**EXERCISE DATA:**

%%

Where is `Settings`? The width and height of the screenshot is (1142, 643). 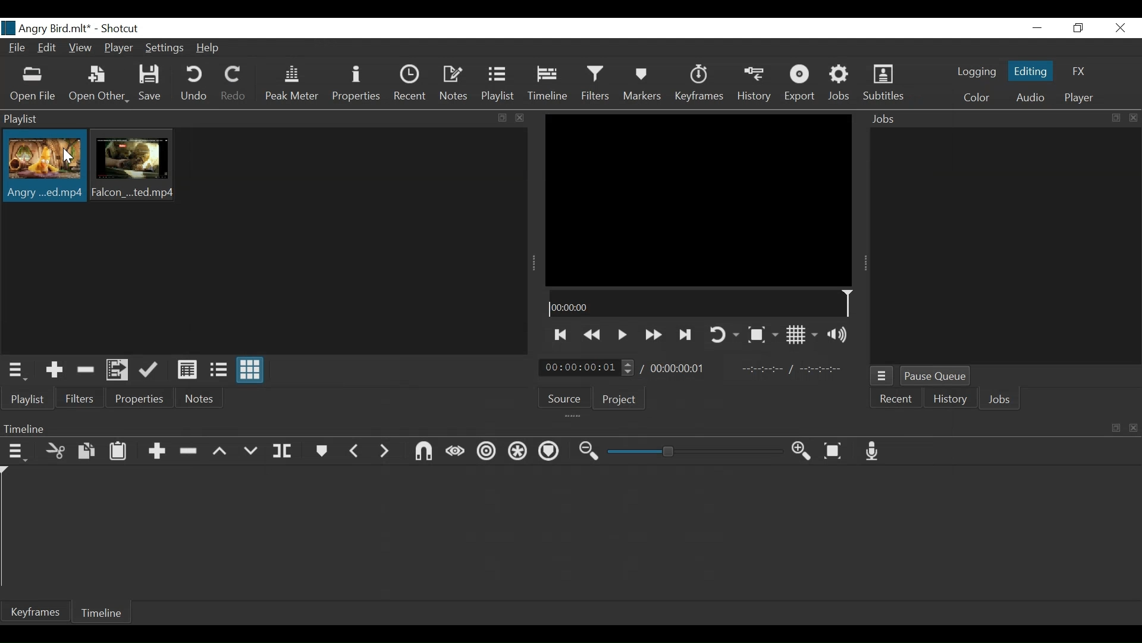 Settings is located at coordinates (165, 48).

%%
%%

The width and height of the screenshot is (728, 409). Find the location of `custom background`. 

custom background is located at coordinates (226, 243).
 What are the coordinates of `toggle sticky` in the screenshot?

%%
%%

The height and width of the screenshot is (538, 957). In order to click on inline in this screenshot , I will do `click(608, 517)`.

%%

**EXERCISE:** Convert the lines running from the line with "The width and height of the screenshot is (728, 409)." to the line with "What are the", inclusive, into a JSON list of strings, one string per line, leaving out blank lines.

**OUTPUT OF THE TASK:**
[
  "The width and height of the screenshot is (728, 409). Find the location of `custom background`. ",
  "custom background is located at coordinates (226, 243).",
  " What are the coordinates of `toggle sticky` in the screenshot?"
]